It's been a week now since I traveled to Spokane for Brianna and Curt's wedding. And it's been a week now since my brain has taken a trip back in time. I'm usually living in La La Land, the day dreamer that I am, but for the past week I've been living in a "Nostalgic" moment. I feel like I've been living in a part of the past, but that is taking place in present day, and time is standing still. I'm living in this imaginary, nostalgic, fairytale land, and time is standing still while I'm stuck in it. If someone were to approach me at work, or grocery shopping, or while I was driving in my car they could pull a Natalie Portman from Garden State and say "You're In It." Cause right now, everyday, I've been "In It." I've been lost in people from the past. But here's the catch...not all of the past was that great, and not all of the memories are good ones. Again, here's the catch...Brett and I have gotten to a place. We've gotten to a place that feels all too familiar. It feels like we are friends, really good friends, again. It feels great! There was so much hate and resentment (so I felt) towards me when I left him. I feel like it's taken a long time for him to get past that and to realize why I did what I did. I don't know, all I can say is that I wish the person I see in him now could be the person I was with back then.

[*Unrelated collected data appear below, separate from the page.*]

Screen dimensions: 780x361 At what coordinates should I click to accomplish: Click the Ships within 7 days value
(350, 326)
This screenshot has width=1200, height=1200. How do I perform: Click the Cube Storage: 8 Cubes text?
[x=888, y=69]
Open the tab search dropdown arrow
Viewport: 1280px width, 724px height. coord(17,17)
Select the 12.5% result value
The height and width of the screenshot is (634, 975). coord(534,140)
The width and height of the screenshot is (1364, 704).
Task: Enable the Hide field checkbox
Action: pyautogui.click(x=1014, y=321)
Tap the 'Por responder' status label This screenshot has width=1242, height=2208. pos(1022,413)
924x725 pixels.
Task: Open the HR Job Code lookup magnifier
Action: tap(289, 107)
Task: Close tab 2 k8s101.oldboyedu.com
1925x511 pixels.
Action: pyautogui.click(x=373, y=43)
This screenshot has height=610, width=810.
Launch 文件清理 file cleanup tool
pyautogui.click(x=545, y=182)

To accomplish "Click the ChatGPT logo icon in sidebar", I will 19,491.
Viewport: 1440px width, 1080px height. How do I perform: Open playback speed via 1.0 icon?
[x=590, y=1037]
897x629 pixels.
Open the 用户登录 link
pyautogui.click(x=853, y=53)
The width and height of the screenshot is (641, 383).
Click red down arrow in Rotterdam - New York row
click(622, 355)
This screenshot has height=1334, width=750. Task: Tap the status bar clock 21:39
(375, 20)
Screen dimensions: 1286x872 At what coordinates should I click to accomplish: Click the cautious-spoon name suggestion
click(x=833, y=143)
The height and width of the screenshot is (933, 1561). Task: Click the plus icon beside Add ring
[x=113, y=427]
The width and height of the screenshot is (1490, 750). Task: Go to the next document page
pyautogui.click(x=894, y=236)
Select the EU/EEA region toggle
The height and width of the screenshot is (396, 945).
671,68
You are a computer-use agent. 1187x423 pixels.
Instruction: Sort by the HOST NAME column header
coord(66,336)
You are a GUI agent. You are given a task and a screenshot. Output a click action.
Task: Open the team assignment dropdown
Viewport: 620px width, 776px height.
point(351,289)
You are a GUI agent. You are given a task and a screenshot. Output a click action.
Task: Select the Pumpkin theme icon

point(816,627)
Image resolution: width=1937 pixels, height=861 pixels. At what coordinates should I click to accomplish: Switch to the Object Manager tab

Hmmm, so I really wish I could see my therapist right now cause I just have all of these crazy thoughts and emotions going on right now. I'm just on emotional overload! I just need some clarification and direction. My thoughts are all over the place, and what's worse is that I can't stop thinking about Brett. I don't know if that's a good thing or a bad thing. I feel like we are back together and we've picked up right where we left off. He knows me and he gets me, and after a LONG day of work he's like the one person I want to call and shoot the shit with. I know, that's weird, right?? I mean, it's crazy, right? I'm crazy for thinking like this. I don't know, I've just slipped into this place where I feel like I want him around. Wow, I think I've gotta stop now cause I'm just confusing myself.
I will end on this though...After almost 4yrs of not being together, I have never been more happy to be around him and spend time w/ him. We both, as individuals, have come along way...it's exciting and it feels GOOD!
2 comments:
By the way, this is your sister. I made a profile today so that I could add comments to your blog. Hence the not so thought out id, lol. I have a similar ex-boy type thing happening with Adam, but it's worse than being good. We'll talk. Hope all is well and you had fun at the wedding. Thank you tons for the cds, gum, shirt, and undies. The cds won't play in my portable but I will find a way to put them on my ipod-I'm so excited about them! Love ya!
ha ha, sista 'flave...love it!!!
im glad you stopped by...yes, we will catch up!!!!